Copy each of the following items word for word.

> Records
____________

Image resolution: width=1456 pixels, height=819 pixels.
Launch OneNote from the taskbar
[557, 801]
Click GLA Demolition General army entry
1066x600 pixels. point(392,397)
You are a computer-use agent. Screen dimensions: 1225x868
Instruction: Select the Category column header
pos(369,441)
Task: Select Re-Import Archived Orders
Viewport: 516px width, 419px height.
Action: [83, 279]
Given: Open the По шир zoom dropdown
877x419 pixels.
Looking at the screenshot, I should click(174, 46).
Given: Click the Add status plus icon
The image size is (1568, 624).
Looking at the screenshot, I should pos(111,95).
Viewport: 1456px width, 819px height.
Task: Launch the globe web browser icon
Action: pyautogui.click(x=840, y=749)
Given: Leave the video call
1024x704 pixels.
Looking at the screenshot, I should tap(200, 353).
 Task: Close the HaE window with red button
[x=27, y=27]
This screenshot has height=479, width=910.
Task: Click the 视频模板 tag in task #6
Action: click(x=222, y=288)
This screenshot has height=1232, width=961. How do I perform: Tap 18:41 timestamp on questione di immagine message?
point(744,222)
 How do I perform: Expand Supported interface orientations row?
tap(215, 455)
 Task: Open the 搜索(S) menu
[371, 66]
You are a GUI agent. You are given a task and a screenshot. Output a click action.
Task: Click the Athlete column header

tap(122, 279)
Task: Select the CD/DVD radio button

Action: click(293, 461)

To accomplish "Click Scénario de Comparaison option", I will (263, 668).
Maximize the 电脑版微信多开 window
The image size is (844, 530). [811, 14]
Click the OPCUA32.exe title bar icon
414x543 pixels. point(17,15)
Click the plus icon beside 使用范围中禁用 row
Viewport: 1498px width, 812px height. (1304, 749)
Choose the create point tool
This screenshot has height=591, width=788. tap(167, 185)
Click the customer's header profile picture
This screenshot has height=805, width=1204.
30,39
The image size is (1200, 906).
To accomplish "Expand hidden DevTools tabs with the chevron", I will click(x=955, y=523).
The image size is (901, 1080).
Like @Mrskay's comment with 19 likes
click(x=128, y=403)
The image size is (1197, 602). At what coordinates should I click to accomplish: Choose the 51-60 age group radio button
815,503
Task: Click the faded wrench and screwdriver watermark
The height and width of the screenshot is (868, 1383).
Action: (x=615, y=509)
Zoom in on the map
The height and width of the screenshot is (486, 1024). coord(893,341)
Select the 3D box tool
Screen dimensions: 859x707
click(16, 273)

____________

> Problem solution
Image resolution: width=1456 pixels, height=819 pixels.
Launch OneNote from the taskbar
[557, 801]
Click GLA Demolition General army entry
1066x600 pixels. point(392,397)
You are a computer-use agent. Screen dimensions: 1225x868
Instruction: Select the Category column header
pos(369,441)
Task: Select Re-Import Archived Orders
Viewport: 516px width, 419px height.
Action: [83, 279]
Given: Open the По шир zoom dropdown
877x419 pixels.
Looking at the screenshot, I should click(174, 46).
Given: Click the Add status plus icon
The image size is (1568, 624).
Looking at the screenshot, I should pos(111,95).
Viewport: 1456px width, 819px height.
Task: Launch the globe web browser icon
Action: pyautogui.click(x=840, y=749)
Given: Leave the video call
1024x704 pixels.
Looking at the screenshot, I should tap(200, 353).
 Task: Close the HaE window with red button
[x=27, y=27]
This screenshot has height=479, width=910.
Task: Click the 视频模板 tag in task #6
Action: click(x=222, y=288)
This screenshot has height=1232, width=961. How do I perform: Tap 18:41 timestamp on questione di immagine message?
point(744,222)
 How do I perform: Expand Supported interface orientations row?
tap(215, 455)
 Task: Open the 搜索(S) menu
[371, 66]
You are a GUI agent. You are given a task and a screenshot. Output a click action.
Task: Click the Athlete column header

tap(122, 279)
Task: Select the CD/DVD radio button

Action: click(293, 461)

To accomplish "Click Scénario de Comparaison option", I will (263, 668).
Maximize the 电脑版微信多开 window
The image size is (844, 530). [811, 14]
Click the OPCUA32.exe title bar icon
414x543 pixels. point(17,15)
Click the plus icon beside 使用范围中禁用 row
Viewport: 1498px width, 812px height. (1304, 749)
Choose the create point tool
This screenshot has height=591, width=788. tap(167, 185)
Click the customer's header profile picture
This screenshot has height=805, width=1204.
30,39
The image size is (1200, 906).
To accomplish "Expand hidden DevTools tabs with the chevron", I will click(x=955, y=523).
The image size is (901, 1080).
Like @Mrskay's comment with 19 likes
click(x=128, y=403)
The image size is (1197, 602). At what coordinates should I click to accomplish: Choose the 51-60 age group radio button
815,503
Task: Click the faded wrench and screwdriver watermark
The height and width of the screenshot is (868, 1383).
Action: (x=615, y=509)
Zoom in on the map
The height and width of the screenshot is (486, 1024). coord(893,341)
Select the 3D box tool
Screen dimensions: 859x707
click(16, 273)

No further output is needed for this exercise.